◆ Try it
Each record, word for word and stripped of pictures, is what the answer should contain.

Stored items
↓↓↓
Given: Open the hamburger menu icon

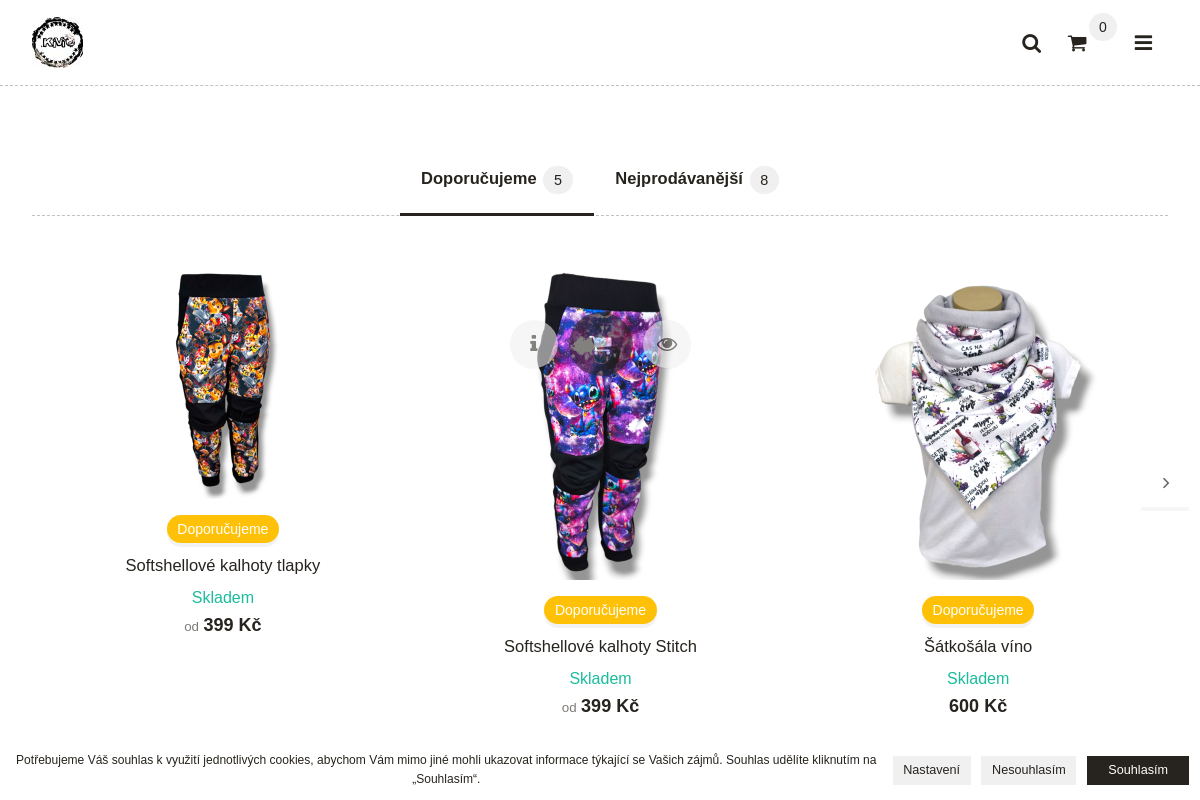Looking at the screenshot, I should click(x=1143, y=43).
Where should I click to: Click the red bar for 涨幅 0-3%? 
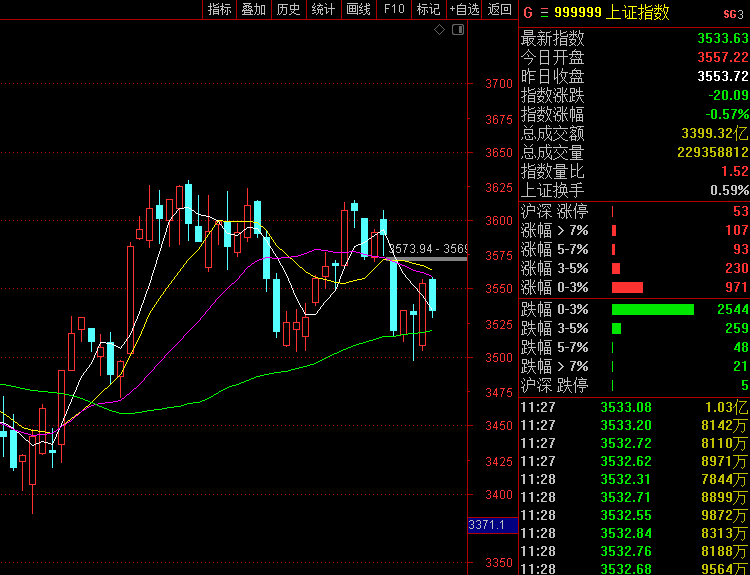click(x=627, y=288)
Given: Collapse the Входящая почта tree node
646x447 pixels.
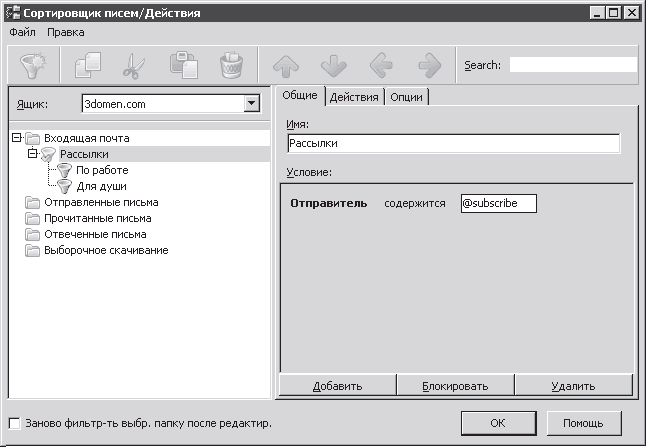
↑↑↑
◆ Result
Given: Open the hamburger menu icon

Looking at the screenshot, I should click(x=1143, y=43).
Where should I click to: Click the red bar for 涨幅 0-3%? 
click(x=627, y=288)
Given: Collapse the Входящая почта tree node
646x447 pixels.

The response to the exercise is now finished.